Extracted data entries
──────────────────────────────

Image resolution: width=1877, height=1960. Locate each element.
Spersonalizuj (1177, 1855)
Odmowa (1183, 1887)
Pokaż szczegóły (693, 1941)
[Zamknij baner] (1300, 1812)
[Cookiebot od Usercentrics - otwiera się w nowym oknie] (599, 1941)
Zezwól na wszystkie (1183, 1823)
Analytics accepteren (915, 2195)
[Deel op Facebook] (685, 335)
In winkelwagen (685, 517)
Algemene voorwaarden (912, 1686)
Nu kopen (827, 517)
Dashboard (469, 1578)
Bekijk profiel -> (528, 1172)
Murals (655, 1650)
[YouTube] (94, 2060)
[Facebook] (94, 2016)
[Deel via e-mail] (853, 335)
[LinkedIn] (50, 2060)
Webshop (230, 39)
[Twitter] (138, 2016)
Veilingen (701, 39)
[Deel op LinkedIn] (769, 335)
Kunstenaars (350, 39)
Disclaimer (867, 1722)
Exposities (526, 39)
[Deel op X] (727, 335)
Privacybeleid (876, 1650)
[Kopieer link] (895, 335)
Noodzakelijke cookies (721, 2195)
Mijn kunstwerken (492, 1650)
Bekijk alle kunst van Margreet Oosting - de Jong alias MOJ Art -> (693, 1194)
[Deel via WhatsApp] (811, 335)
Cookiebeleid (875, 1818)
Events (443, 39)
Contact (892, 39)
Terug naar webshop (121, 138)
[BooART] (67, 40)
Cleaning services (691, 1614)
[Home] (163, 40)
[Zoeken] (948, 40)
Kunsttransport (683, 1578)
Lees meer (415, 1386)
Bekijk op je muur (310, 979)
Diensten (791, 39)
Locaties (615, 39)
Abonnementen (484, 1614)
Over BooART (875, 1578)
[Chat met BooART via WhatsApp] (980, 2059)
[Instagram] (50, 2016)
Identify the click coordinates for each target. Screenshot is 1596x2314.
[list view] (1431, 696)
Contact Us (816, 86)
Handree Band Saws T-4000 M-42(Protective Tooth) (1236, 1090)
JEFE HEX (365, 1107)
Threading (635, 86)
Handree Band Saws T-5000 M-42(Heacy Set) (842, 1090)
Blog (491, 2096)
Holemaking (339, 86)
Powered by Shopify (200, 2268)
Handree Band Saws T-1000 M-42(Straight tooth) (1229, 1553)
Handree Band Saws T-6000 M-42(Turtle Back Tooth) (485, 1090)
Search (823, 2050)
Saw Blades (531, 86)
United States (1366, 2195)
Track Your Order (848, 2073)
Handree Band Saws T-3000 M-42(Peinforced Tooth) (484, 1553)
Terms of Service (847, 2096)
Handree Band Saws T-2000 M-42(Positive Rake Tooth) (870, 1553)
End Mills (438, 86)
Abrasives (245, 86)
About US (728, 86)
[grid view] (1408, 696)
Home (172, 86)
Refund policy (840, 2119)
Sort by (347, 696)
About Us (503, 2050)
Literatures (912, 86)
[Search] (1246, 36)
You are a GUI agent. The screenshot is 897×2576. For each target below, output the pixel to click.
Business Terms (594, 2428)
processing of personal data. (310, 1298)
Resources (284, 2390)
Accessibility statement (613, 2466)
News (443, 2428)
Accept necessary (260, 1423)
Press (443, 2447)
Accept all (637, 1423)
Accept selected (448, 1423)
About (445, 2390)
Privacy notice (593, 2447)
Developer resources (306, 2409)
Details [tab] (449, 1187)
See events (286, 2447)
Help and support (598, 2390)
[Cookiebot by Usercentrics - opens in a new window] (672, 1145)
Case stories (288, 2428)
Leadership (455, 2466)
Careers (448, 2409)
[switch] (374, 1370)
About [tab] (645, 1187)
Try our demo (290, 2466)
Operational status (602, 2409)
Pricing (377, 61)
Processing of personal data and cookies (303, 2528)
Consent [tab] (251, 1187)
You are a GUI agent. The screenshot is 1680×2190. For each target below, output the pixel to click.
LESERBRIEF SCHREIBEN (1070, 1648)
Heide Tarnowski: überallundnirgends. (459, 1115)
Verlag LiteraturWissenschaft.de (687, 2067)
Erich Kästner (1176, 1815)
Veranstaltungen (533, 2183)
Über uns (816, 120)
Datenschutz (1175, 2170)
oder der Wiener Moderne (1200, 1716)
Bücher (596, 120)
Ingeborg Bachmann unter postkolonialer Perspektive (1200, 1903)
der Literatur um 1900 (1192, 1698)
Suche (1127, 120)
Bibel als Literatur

──────────────────────────────

How to complete this task:
With nothing added or left out, print the data again.

Reply to the exercise:
Image resolution: width=1877, height=1960. Locate each element.
Spersonalizuj (1177, 1855)
Odmowa (1183, 1887)
Pokaż szczegóły (693, 1941)
[Zamknij baner] (1300, 1812)
[Cookiebot od Usercentrics - otwiera się w nowym oknie] (599, 1941)
Zezwól na wszystkie (1183, 1823)
Analytics accepteren (915, 2195)
[Deel op Facebook] (685, 335)
In winkelwagen (685, 517)
Algemene voorwaarden (912, 1686)
Nu kopen (827, 517)
Dashboard (469, 1578)
Bekijk profiel -> (528, 1172)
Murals (655, 1650)
[YouTube] (94, 2060)
[Facebook] (94, 2016)
[Deel via e-mail] (853, 335)
[LinkedIn] (50, 2060)
Webshop (230, 39)
[Twitter] (138, 2016)
Veilingen (701, 39)
[Deel op LinkedIn] (769, 335)
Kunstenaars (350, 39)
Disclaimer (867, 1722)
Exposities (526, 39)
[Deel op X] (727, 335)
Privacybeleid (876, 1650)
[Kopieer link] (895, 335)
Noodzakelijke cookies (721, 2195)
Mijn kunstwerken (492, 1650)
Bekijk alle kunst van Margreet Oosting - de Jong alias MOJ Art -> (693, 1194)
[Deel via WhatsApp] (811, 335)
Cookiebeleid (875, 1818)
Events (443, 39)
Contact (892, 39)
Terug naar webshop (121, 138)
[BooART] (67, 40)
Cleaning services (691, 1614)
[Home] (163, 40)
[Zoeken] (948, 40)
Kunsttransport (683, 1578)
Lees meer (415, 1386)
Bekijk op je muur (310, 979)
Diensten (791, 39)
Locaties (615, 39)
Abonnementen (484, 1614)
Over BooART (875, 1578)
[Chat met BooART via WhatsApp] (980, 2059)
[Instagram] (50, 2016)
Identify the click coordinates for each target. Screenshot is 1596x2314.
[list view] (1431, 696)
Contact Us (816, 86)
Handree Band Saws T-4000 M-42(Protective Tooth) (1236, 1090)
JEFE HEX (365, 1107)
Threading (635, 86)
Handree Band Saws T-5000 M-42(Heacy Set) (842, 1090)
Blog (491, 2096)
Holemaking (339, 86)
Powered by Shopify (200, 2268)
Handree Band Saws T-1000 M-42(Straight tooth) (1229, 1553)
Handree Band Saws T-6000 M-42(Turtle Back Tooth) (485, 1090)
Search (823, 2050)
Saw Blades (531, 86)
United States (1366, 2195)
Track Your Order (848, 2073)
Handree Band Saws T-3000 M-42(Peinforced Tooth) (484, 1553)
Terms of Service (847, 2096)
Handree Band Saws T-2000 M-42(Positive Rake Tooth) (870, 1553)
End Mills (438, 86)
Abrasives (245, 86)
About US (728, 86)
[grid view] (1408, 696)
Home (172, 86)
Refund policy (840, 2119)
Sort by (347, 696)
About Us (503, 2050)
Literatures (912, 86)
[Search] (1246, 36)
You are a GUI agent. The screenshot is 897×2576. For each target below, output the pixel to click.
Business Terms (594, 2428)
processing of personal data. (310, 1298)
Resources (284, 2390)
Accessibility statement (613, 2466)
News (443, 2428)
Accept necessary (260, 1423)
Press (443, 2447)
Accept all (637, 1423)
Accept selected (448, 1423)
About (445, 2390)
Privacy notice (593, 2447)
Developer resources (306, 2409)
Details [tab] (449, 1187)
See events (286, 2447)
Help and support (598, 2390)
[Cookiebot by Usercentrics - opens in a new window] (672, 1145)
Case stories (288, 2428)
Leadership (455, 2466)
Careers (448, 2409)
[switch] (374, 1370)
About [tab] (645, 1187)
Try our demo (290, 2466)
Operational status (602, 2409)
Pricing (377, 61)
Processing of personal data and cookies (303, 2528)
Consent [tab] (251, 1187)
You are a GUI agent. The screenshot is 1680×2190. For each target below, output the pixel to click.
LESERBRIEF SCHREIBEN (1070, 1648)
Heide Tarnowski: überallundnirgends. (459, 1115)
Verlag LiteraturWissenschaft.de (687, 2067)
Erich Kästner (1176, 1815)
Veranstaltungen (533, 2183)
Über uns (816, 120)
Datenschutz (1175, 2170)
oder der Wiener Moderne (1200, 1716)
Bücher (596, 120)
Ingeborg Bachmann unter postkolonialer Perspektive (1200, 1903)
der Literatur um 1900 (1192, 1698)
Suche (1127, 120)
Bibel als Literatur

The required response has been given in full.